How do toys shape the way kids see themselves and others in the world? Not just when it comes to race, but also gender and society in general and children’s place in it?

Patrina Chatman, curator of collections and exhibitions at the Charles H. Wright Museum of African American History, curated the “I See Me: Reflections in Black Dolls” exhibit showcasing the history and stories of black dolls. Detroit Today host Stephen Henderson speaks with her about how the exhibit approaches this issue.

“We were trying to help African Americans,” says Chatman. “Not only children, but adults when they come in to feel good about how they look, what they do in life, without having any preconceptions about looking like someone else… This is a concern and it’s been an ongoing concern about African Americans and their self identities, self esteem.”

Chatman is alluding to a few telling studies, starting back in the 1940s and continuing into the 2000s, during which children were asked which doll they preferred, a black doll or a white doll. The vast majority of the children, including African Americans, chose the white doll, demonstrating at early ages an internalized bias against blackness.

“We also talked about how dolls were used in Africa,” says Chatman, “not necessarily as toys, but to help a child understand where they fit in their culture.”

Henderson continues the conversation with Christia Spears Brown, associate professor at the University of Kentucky and author of “Parenting Beyond Pink and Blue: How to Raise Your Kids Free of Gender Stereotypes,” who affirms the use of play and toys as teachers for children and their self-image.

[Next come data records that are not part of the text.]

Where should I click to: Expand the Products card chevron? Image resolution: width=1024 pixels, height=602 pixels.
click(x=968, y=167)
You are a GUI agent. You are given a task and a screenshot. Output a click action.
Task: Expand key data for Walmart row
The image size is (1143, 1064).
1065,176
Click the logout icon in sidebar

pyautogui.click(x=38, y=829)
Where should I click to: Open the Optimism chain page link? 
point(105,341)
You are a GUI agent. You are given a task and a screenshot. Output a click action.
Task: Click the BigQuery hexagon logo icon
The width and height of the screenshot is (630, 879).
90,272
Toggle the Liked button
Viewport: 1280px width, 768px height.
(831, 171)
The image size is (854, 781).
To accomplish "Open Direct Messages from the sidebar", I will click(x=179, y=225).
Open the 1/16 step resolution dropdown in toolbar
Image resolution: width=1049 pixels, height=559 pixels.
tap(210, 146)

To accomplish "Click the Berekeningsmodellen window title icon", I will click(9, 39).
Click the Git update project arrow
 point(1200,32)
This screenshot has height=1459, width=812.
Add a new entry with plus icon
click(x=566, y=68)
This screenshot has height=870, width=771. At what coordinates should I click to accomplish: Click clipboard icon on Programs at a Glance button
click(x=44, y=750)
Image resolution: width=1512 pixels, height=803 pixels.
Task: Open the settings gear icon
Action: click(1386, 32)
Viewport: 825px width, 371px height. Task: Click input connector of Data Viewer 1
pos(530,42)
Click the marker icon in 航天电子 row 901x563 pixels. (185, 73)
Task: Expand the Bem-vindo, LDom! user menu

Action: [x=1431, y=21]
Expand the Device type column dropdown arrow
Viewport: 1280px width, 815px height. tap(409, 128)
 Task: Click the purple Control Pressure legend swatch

“For kids, everything is educational… Everything they interact with teaches them what the world is like and in turn what they themselves are like in the world… They have to pick all that up on their own and how they do it is through play… And we know that if things are familiar, we’re more comfortable with them… I think black dolls are important for black kids, but also for white kids, to show that there’s not just one image of what could be kind of ‘normal’… It [takes] the dialogue about what’s considered mainstream and changes it to say diverse is normal.”